- **Data provided**:
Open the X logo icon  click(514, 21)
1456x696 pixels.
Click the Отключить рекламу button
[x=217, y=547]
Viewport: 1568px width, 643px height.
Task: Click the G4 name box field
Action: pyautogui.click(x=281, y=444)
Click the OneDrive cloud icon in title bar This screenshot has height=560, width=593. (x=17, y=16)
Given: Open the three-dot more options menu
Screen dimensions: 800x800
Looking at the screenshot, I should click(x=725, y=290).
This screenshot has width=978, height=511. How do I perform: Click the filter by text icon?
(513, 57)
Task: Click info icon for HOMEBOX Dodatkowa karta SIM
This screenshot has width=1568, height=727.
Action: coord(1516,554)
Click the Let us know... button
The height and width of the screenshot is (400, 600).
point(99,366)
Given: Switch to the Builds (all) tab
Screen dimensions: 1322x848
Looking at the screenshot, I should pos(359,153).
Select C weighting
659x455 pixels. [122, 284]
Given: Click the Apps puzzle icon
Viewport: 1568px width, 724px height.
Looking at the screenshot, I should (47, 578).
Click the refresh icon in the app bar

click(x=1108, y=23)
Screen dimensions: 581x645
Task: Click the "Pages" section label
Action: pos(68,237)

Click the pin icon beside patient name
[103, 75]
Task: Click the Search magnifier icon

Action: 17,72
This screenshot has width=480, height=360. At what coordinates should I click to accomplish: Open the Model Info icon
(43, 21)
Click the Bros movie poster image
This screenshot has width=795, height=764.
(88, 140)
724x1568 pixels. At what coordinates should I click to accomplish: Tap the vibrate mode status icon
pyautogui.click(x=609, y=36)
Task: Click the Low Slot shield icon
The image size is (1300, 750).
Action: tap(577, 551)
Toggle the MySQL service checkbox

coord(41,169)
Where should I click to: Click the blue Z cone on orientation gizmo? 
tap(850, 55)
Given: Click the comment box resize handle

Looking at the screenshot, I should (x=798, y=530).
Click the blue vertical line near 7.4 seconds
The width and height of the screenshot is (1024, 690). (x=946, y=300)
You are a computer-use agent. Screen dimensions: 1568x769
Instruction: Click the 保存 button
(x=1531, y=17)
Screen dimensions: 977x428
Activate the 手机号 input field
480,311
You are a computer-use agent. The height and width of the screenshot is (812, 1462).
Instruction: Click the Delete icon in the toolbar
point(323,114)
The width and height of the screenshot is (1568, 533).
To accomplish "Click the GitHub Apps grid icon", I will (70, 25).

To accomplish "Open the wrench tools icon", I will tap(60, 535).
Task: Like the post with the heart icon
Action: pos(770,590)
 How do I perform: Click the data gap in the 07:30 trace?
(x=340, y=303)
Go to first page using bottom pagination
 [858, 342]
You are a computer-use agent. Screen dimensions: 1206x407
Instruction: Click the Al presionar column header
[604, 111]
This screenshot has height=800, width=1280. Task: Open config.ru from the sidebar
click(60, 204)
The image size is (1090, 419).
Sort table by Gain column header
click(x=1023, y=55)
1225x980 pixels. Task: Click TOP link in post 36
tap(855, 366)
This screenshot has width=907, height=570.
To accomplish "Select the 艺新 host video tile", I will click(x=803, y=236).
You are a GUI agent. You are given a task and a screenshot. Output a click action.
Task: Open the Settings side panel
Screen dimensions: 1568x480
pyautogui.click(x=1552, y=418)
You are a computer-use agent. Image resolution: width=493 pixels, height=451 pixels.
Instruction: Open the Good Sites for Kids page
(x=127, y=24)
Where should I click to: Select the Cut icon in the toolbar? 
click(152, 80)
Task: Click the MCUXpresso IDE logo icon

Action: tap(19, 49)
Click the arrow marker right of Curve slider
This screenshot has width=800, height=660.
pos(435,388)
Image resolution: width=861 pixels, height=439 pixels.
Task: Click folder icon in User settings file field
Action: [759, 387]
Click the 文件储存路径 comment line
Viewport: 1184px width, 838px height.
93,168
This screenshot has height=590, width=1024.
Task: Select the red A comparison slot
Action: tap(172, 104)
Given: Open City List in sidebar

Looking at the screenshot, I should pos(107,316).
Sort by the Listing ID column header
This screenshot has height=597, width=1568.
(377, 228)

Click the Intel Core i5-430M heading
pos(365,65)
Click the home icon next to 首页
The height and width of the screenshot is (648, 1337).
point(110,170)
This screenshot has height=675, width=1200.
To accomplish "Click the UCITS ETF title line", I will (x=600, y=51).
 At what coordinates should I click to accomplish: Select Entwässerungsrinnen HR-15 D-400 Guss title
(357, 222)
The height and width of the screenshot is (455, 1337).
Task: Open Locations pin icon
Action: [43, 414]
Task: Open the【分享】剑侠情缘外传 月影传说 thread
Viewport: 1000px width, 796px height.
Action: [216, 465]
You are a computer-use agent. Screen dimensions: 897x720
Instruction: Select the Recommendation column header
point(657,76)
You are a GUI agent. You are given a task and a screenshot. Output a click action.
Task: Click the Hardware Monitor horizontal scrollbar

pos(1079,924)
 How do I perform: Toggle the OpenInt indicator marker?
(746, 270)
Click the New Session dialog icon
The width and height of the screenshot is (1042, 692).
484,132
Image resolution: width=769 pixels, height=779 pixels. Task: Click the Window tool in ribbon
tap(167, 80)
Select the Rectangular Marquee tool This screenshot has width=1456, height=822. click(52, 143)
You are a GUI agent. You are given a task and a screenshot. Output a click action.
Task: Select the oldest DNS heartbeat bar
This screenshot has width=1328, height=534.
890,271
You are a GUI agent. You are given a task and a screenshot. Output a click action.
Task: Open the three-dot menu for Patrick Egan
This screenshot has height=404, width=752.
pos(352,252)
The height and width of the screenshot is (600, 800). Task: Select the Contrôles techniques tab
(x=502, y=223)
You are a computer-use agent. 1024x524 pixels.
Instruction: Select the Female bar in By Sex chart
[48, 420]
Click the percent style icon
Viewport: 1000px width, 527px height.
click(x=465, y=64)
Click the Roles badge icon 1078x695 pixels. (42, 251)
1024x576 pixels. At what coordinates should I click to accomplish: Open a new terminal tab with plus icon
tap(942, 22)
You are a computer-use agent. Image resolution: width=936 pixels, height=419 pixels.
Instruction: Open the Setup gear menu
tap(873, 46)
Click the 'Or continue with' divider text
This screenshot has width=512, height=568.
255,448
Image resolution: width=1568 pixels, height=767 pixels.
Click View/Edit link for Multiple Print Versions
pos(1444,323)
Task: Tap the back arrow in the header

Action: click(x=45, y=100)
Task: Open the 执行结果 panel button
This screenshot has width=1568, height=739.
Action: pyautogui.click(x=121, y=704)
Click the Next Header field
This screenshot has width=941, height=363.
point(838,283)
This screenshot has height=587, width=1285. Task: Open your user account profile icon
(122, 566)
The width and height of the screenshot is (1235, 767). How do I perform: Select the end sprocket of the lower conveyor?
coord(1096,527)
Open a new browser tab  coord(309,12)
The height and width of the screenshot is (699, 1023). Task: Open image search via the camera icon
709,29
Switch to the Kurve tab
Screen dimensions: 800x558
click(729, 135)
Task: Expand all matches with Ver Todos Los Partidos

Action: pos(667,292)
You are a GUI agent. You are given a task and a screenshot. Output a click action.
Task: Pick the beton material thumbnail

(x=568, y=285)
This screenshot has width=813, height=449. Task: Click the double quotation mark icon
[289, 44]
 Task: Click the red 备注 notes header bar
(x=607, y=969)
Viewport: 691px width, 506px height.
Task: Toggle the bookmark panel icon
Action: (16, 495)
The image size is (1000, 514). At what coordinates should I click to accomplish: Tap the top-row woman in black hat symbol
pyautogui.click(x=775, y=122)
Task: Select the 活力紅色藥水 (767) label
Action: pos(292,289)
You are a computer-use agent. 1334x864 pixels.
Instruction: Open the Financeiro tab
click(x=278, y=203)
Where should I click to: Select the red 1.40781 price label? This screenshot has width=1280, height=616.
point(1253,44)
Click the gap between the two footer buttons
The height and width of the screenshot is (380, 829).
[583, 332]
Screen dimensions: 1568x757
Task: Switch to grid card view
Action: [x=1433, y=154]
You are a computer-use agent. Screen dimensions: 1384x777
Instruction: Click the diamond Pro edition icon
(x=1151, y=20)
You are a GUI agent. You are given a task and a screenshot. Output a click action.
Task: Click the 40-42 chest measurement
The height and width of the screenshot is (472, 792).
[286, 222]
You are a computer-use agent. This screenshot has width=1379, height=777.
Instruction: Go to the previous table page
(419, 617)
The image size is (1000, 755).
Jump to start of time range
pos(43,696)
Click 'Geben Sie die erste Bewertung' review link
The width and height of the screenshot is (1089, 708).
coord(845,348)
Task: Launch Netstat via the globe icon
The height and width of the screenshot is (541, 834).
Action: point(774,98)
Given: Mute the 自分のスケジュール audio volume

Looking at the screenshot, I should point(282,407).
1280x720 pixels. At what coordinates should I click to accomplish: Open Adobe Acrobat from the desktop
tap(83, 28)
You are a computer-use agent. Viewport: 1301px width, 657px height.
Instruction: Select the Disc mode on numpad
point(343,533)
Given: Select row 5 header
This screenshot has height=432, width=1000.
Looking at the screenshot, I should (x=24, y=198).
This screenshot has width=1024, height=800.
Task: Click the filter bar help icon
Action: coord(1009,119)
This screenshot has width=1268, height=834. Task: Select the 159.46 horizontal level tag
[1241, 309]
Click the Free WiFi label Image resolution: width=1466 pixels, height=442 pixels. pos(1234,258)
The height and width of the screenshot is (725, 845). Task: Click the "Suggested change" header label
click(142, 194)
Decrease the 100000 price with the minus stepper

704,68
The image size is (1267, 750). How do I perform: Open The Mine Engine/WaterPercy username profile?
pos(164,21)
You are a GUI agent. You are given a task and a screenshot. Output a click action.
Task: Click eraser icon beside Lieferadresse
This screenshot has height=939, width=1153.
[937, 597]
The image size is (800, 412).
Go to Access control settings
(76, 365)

- **Task statement**:
Nothing outside this range should appear: the lines from the start of the listing through the line with "Click the Let us know... button", each reproduced exactly, both ends included.

- **Answer space**:
Open the X logo icon  click(514, 21)
1456x696 pixels.
Click the Отключить рекламу button
[x=217, y=547]
Viewport: 1568px width, 643px height.
Task: Click the G4 name box field
Action: pyautogui.click(x=281, y=444)
Click the OneDrive cloud icon in title bar This screenshot has height=560, width=593. (x=17, y=16)
Given: Open the three-dot more options menu
Screen dimensions: 800x800
Looking at the screenshot, I should click(x=725, y=290).
This screenshot has width=978, height=511. How do I perform: Click the filter by text icon?
(513, 57)
Task: Click info icon for HOMEBOX Dodatkowa karta SIM
This screenshot has width=1568, height=727.
Action: coord(1516,554)
Click the Let us know... button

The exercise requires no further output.